(TO DO)
Where the line containing "Click the Legendary Blue Whale pet icon" appears, begin retyping; continue exactly through the final line of the data. Omit every picture.

(INPUT DATA)
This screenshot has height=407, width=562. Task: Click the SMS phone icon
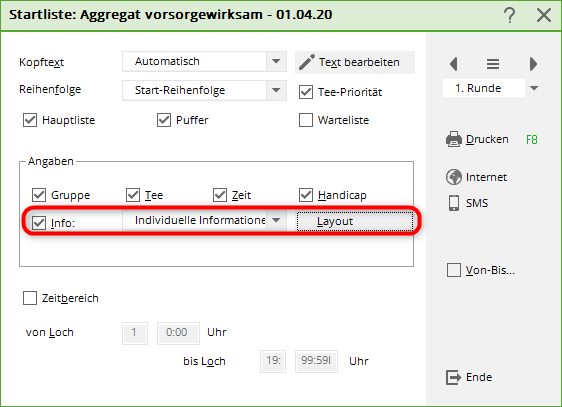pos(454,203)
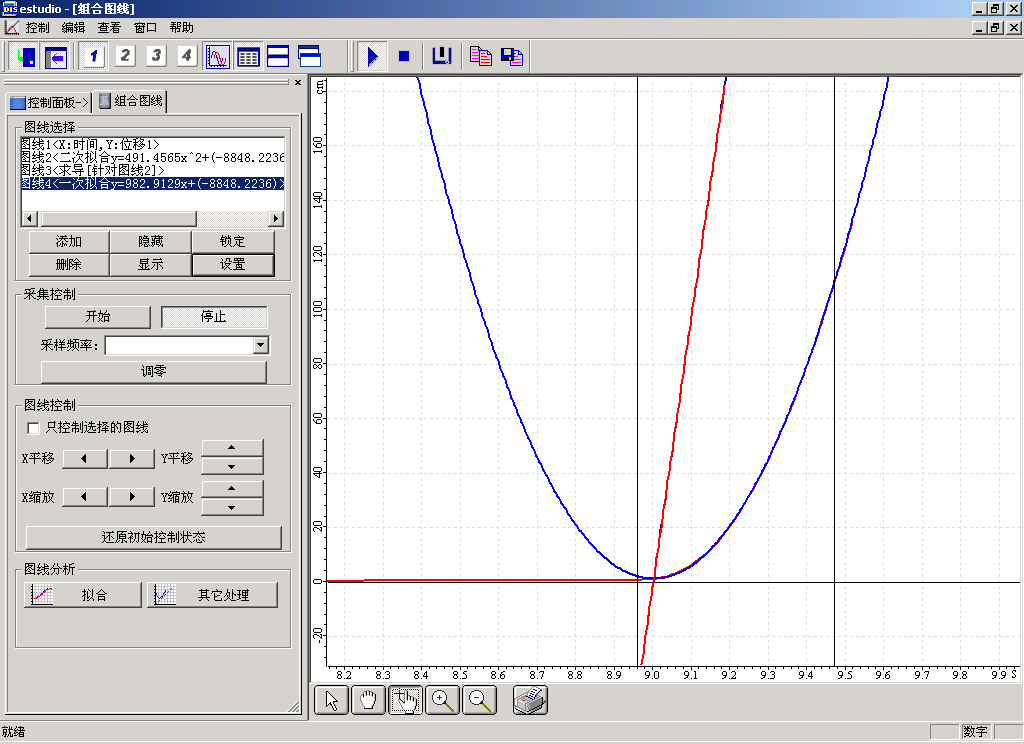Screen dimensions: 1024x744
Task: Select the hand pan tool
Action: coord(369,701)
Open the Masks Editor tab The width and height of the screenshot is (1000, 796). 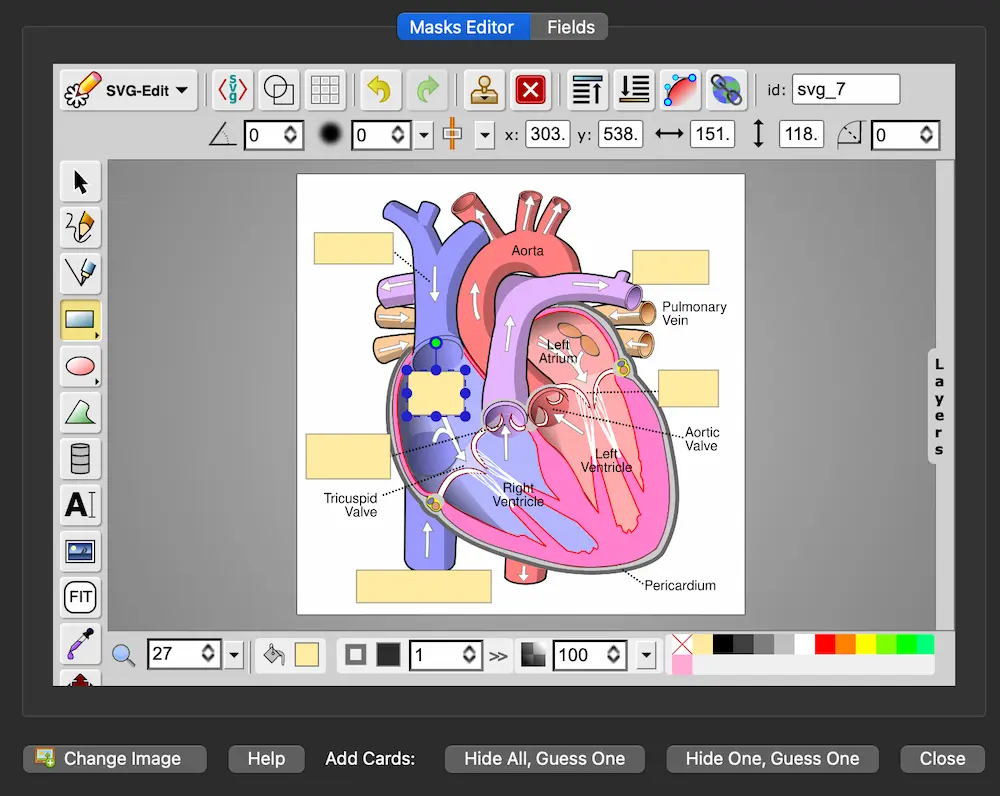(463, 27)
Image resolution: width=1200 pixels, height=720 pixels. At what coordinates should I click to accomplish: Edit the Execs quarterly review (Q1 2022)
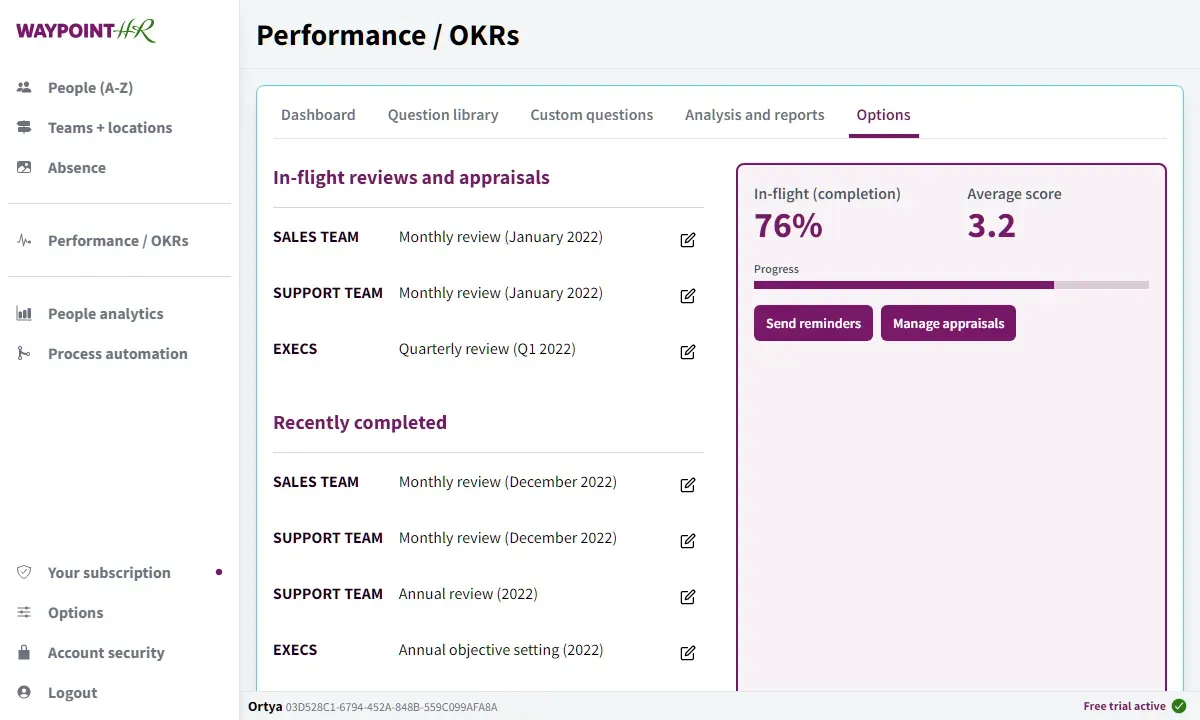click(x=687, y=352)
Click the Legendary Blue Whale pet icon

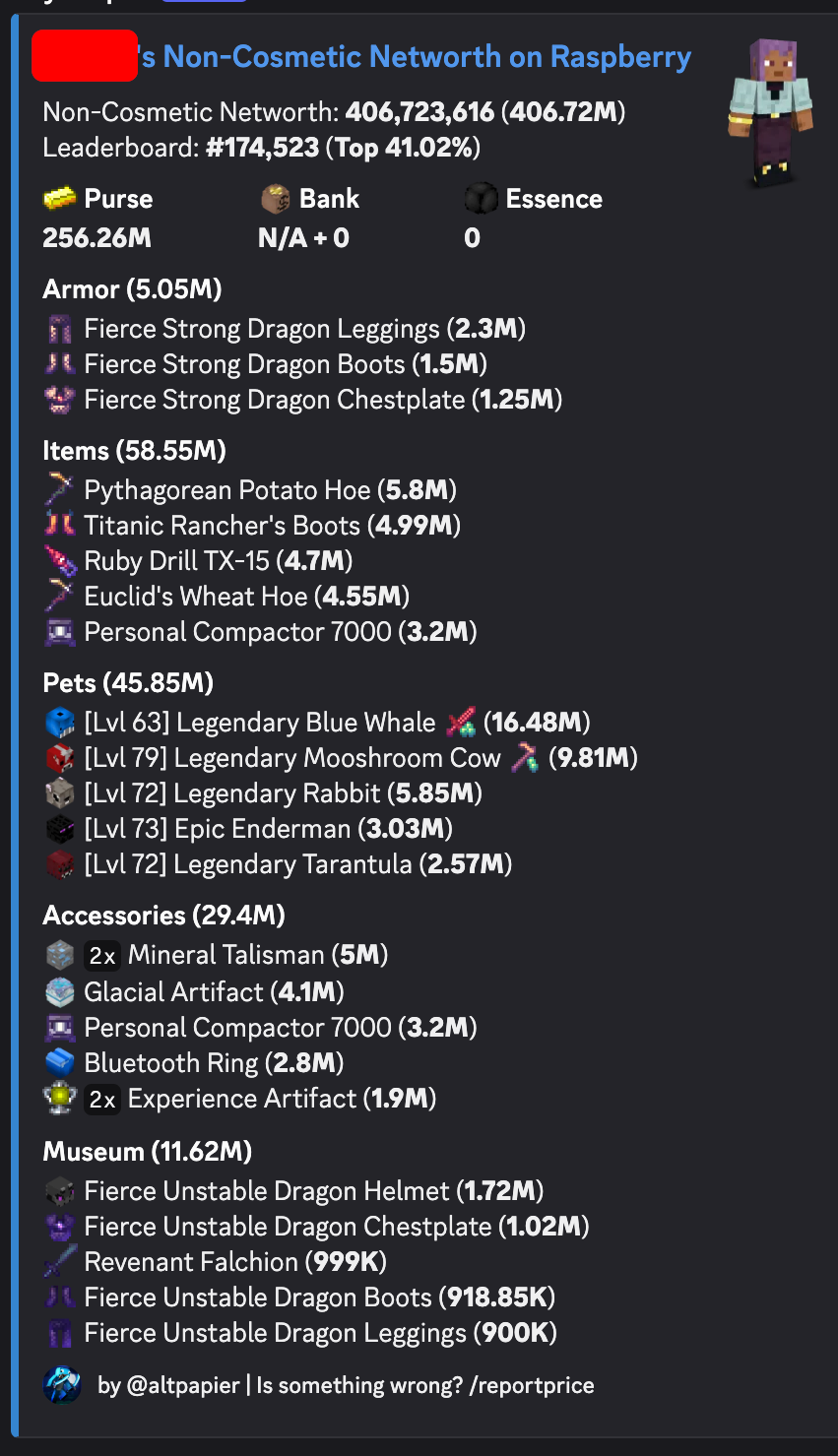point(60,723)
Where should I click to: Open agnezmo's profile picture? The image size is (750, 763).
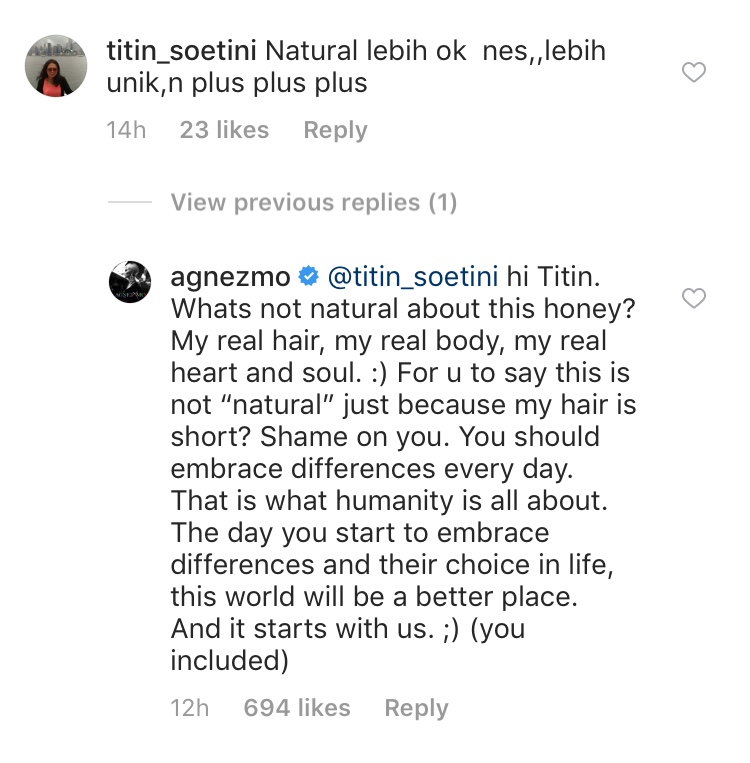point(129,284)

(SOLUTION TO THIS TASK)
Click the Legendary Blue Whale pet icon

point(60,723)
Where should I click to: Open agnezmo's profile picture? The image size is (750, 763).
point(129,284)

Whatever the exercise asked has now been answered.